Ils sont 67 parmi les 500 grandes fortunes de l'Hexagone. Après une hausse de 25% en 2012, leur patrimoine a encore progressé de 15%. Grâce à la bonne santé de leur entreprise, mais pas seulement...

Et si Thomas Piketty avait raison? Si les inégalités se creusaient à nouveau en France? Comment, en effet, ne pas être frappé, dans un pays où le pouvoir d'achat de l'immense majorité stagne ou régresse, par la progression du patrimoine des plus riches? Selon l'économiste français, le 1% de la population ayant le plus de patrimoine détient aujourd'hui 25% de la richesse nationale, contre 23% en 1970. Une concentration que confirme notre 19e classement, établi après une enquête contradictoire: le montant total des 500 premiers patrimoines professionnels français a augmenté de plus de 15% en un an, pour atteindre 390 milliards d'euros. Cet enrichissement global se traduit également par une progression du nombre de milliardaires. Ils sont désormais 67, soit 12 de plus que l'an passé.

La France n'est pas une exception : le magazine Bilan, qui suit les 100 plus riches résidents suisses - dont 15 Français - , estime que leur fortune a augmenté de 12% en un an. Le constat est sans appel: les entreprises familiales vont bien, et parfois même, très bien. A la manière d'Altrad, leader européen de l'échafaudage et de la location de bétonnières, qui boucle son centième rachat. "Nous avons une croissance à deux chiffres depuis trente ans", confirme son PDG et fondateur, Mohed Altrad (61e fortune, avec 1 milliard d'euros).

Le rôle indirect des banques centrales

Ces confortables valorisations ne sont pas seulement dues à la bonne santé des entreprises. Pour relancer une machine économique qui tourne au ralenti, les banques centrales ont, depuis quelques années, fait tourner leur planche à billets et prêté à taux nul, ou même négatif. Conséquence : nos économies sont submergées de milliards qui vont s'investir de préférence sur les beaux actifs réels, comme les participations dans les sociétés, cotées ou pas, l'immobilier et... les biens de luxe.

Cela explique en partie la belle progression des ventes du groupe LVMH dont l'actionnaire, Bernard Arnault, conforte cette année sa place de première fortune française, à 27 milliards, soit 2,7 milliards de plus que l'an dernier. Cela explique aussi celle du patrimoine des actionnaires de Chanel, Alain et Gérard Wertheimer (5e, avec 14,5 milliards). Mais dans leur cas, il faut aussi tenir compte de la réévaluation que nous avons faite suite à la révélation par Challenges de leurs comptes consolidés.

Fortune faite, ils achètent des palaces

Les taux d'emprunt très attractifs ont aussi permis aux opérations de fusions-acquisitions et d'investissement de reprendre de plus belle, menées aussi bien par des dirigeants tels que Xavier Niel (9e, avec 8,5 milliards) avec Kima, ou Marc Simoncini (431e, avec 100 millions) avec Jaïna, que par des fonds financiers. Leurs cibles ? Des start-up prometteuses ou des groupes à l'actionnariat familial fragmenté, désuni ou désireux de passer la main. C'est ainsi qu'Arkopharma a été cédé au fonds Montagu pour 300 millions, ou que Jean-Claude Marian a accepté de céder une partie de ses titres Orpea.
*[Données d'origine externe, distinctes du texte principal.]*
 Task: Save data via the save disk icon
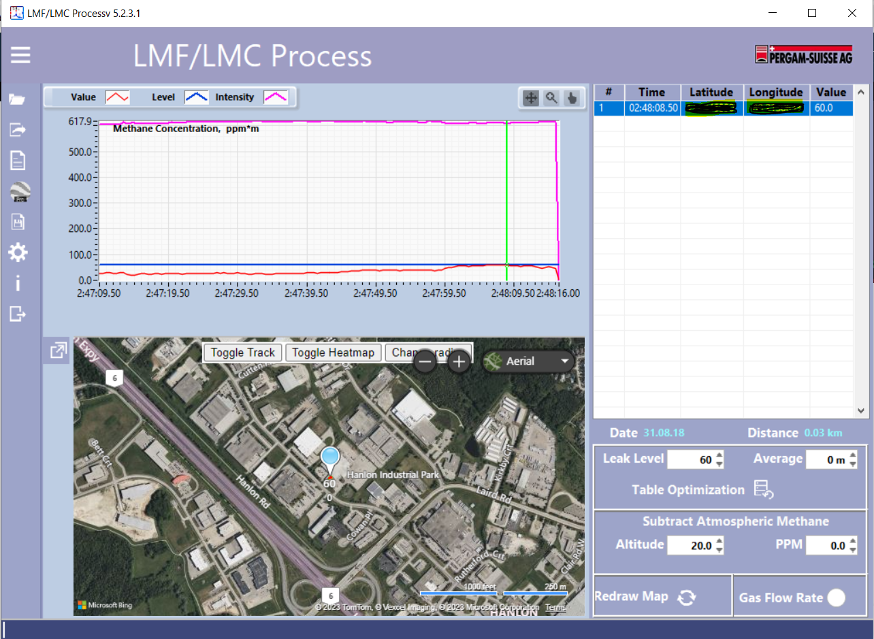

Mais une fois l'entreprise vendue, que faire de son argent ? Car céder sa société, c'est aussi passer du statut fiscalement confortable de dirigeant actif, et donc exonéré d'ISF, à celui d'actionnaire oisif, lourdement taxé sur la fortune. La solution ? Vite retrouver une activité. Et si possible agréable... comme l'hôtellerie. Les riches en sont fous, qu'ils soient promoteurs (Christian Terrassoux, Patrice Pichet), restaurateurs, (Robert Zolade), ex-producteurs à la télévision (Stéphane Courbit, Arthur), transporteurs (Norbert Dentressangle, Deret), ex-assureurs (Hubert Guillard, famille Bessé), bijoutier (Robert Mouawad), ou encore ex-vendeur de ceintures herniaires (Jean-Claude Lavorel). Il y a encore quelques années, les riches étaient fascinés par les terroirs des grands vignobles. Aujourd'hui, ce sont les étoiles des hôtels.